So, I met (in person) the voice actress for Eden last night for the first time. We’d been in contact over email/phone for about a year leading up to this so we weren’t complete strangers. I swear, every time I talk with her I learn something new! The “audio world” is a big, bad place for little girls in red cloaks (like me). So, here’s some “getting started” tips for a fellow audiobook newbie:

  • Work with a trained voice actor/actress. Sure, Uncle Bob can read your book – he’s got a nice, dulcet voice. Right? Wrong. Many fiction audiobooks (like print books) live and die by the quality of the reader/pro reviews. And many of those reviews will judge the quality of the narration. Awful narration will kill a classic and fantastic narration can lift almost any work. There’s a ton more you have still to do beyond Uncle Bob’s recording, so start-off on the right foot for this massive undertaking: work with a pro.
  • Know what you want. There are as many ways to narrate a book as there are ohmygoditssogoodmyheadasplode fans of tween vampire stories. For fiction, I don’t feel a “flat” narration does you any justice. Why would you want your dramatic scenes read the same as the description of a fork? (hopefully you don’t do too much fork-description in your books) While a “flat” reading may be suitable for a non-fiction book, I prefer the expressive form. I want to feel as the characters do, and a great voice actor can get your audience to some special places alongside your words.  On that same point, you might not want a campy “radio show” reading either. Again, this is where a pro will know the difference between proper expression and eye-rolling lameness. A powerful, expressive reading is where I believe most fiction is at. Aim for that and your listener(s) will be engaged and swept into the performance of your professional actor.

[Extracted records]
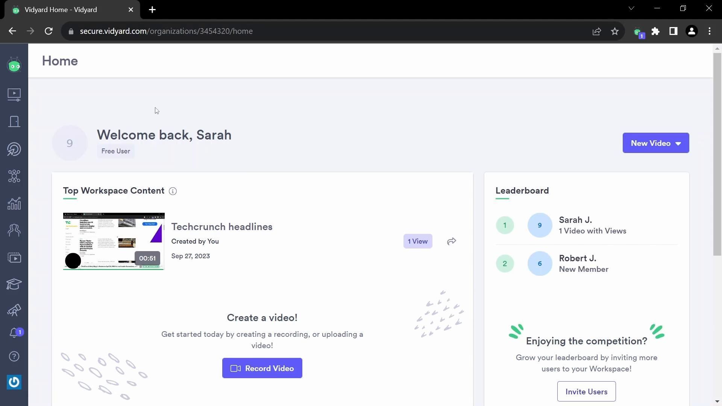Click the browser address bar URL
This screenshot has width=722, height=406.
(x=166, y=31)
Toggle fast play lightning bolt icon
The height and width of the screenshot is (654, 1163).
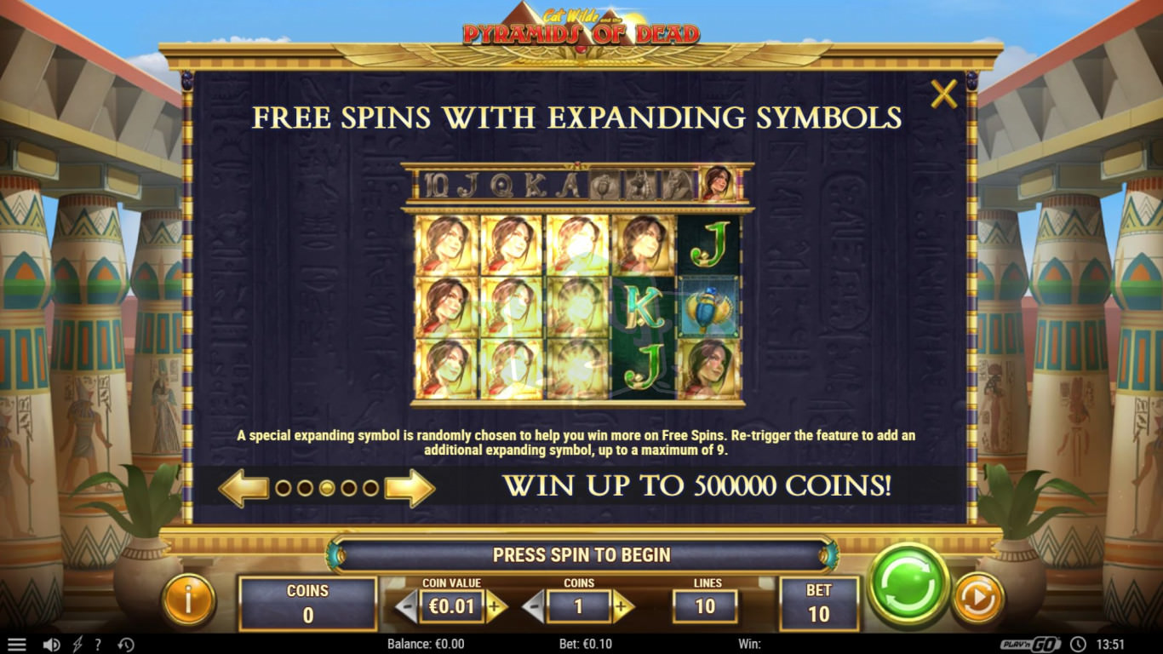(x=77, y=645)
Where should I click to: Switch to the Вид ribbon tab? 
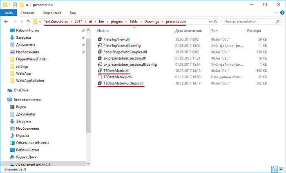point(73,13)
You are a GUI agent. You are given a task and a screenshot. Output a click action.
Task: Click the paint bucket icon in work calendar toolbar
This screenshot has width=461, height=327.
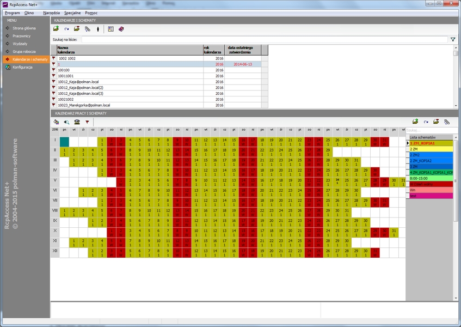(56, 122)

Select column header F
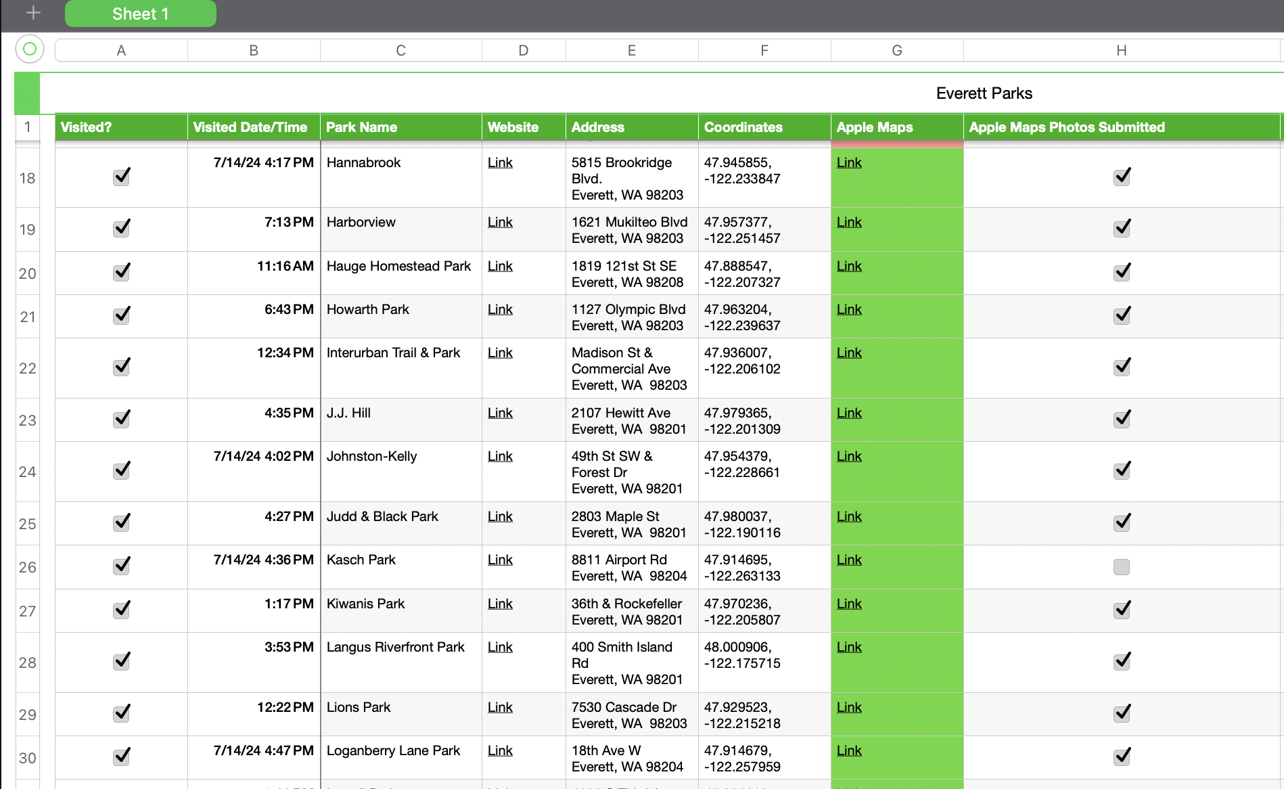click(764, 49)
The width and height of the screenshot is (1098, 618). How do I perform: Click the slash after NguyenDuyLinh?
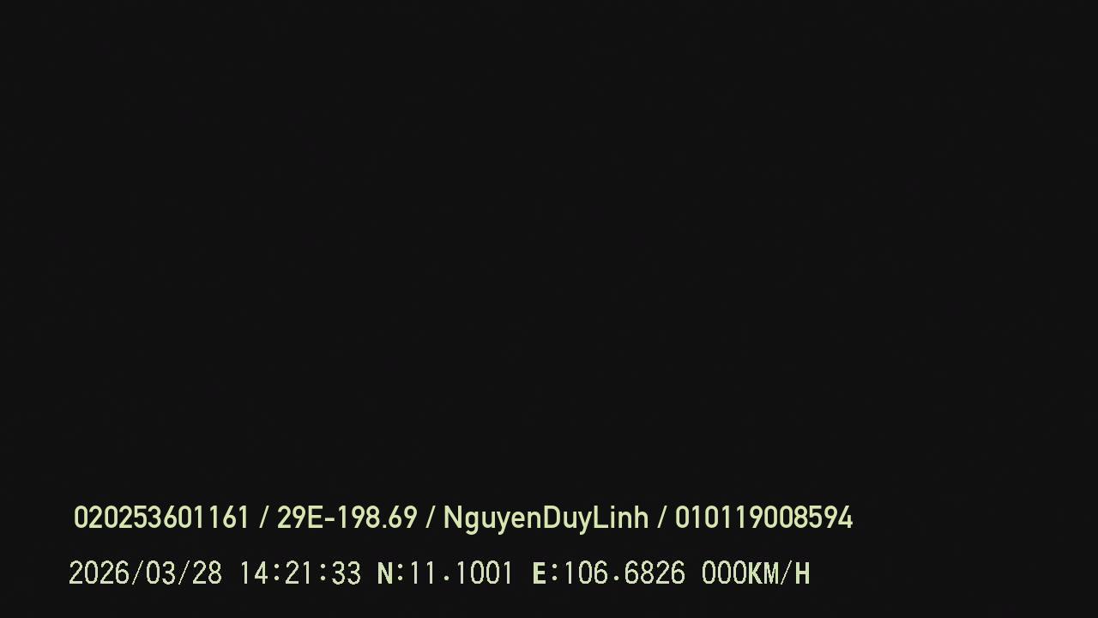pos(662,518)
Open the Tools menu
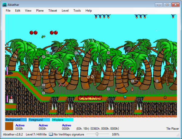This screenshot has height=139, width=182. click(77, 11)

Directions:
a - Reproduce the whole text of the audiobook tips post, word for word.
b - In the extracted records, take the lines from the one containing "Where should I" through the last line and swap "toolbar" for "tool strip", changing nothing else. Return only those lines, and leave out the pictures.

Task-by-task answers:
a -
So, I met (in person) the voice actress for Eden last night for the first time. We’d been in contact over email/phone for about a year leading up to this so we weren’t complete strangers. I swear, every time I talk with her I learn something new! The “audio world” is a big, bad place for little girls in red cloaks (like me). So, here’s some “getting started” tips for a fellow audiobook newbie:

  • Work with a trained voice actor/actress. Sure, Uncle Bob can read your book – he’s got a nice, dulcet voice. Right? Wrong. Many fiction audiobooks (like print books) live and die by the quality of the reader/pro reviews. And many of those reviews will judge the quality of the narration. Awful narration will kill a classic and fantastic narration can lift almost any work. There’s a ton more you have still to do beyond Uncle Bob’s recording, so start-off on the right foot for this massive undertaking: work with a pro.
  • Know what you want. There are as many ways to narrate a book as there are ohmygoditssogoodmyheadasplode fans of tween vampire stories. For fiction, I don’t feel a “flat” narration does you any justice. Why would you want your dramatic scenes read the same as the description of a fork? (hopefully you don’t do too much fork-description in your books) While a “flat” reading may be suitable for a non-fiction book, I prefer the expressive form. I want to feel as the characters do, and a great voice actor can get your audience to some special places alongside your words.  On that same point, you might not want a campy “radio show” reading either. Again, this is where a pro will know the difference between proper expression and eye-rolling lameness. A powerful, expressive reading is where I believe most fiction is at. Aim for that and your listener(s) will be engaged and swept into the performance of your professional actor.

b -
Where should I click to: Switch to the Вид ribbon tab? 
point(73,13)
You are a GUI agent. You are given a task and a screenshot. Output a click action.
Task: Click the paint bucket icon in work calendar tool strip
This screenshot has width=461, height=327.
(56, 122)

Select column header F
click(764, 49)
The width and height of the screenshot is (1098, 618). How do I perform: Click the slash after NguyenDuyLinh?
pos(662,518)
Open the Tools menu
This screenshot has height=139, width=182. click(77, 11)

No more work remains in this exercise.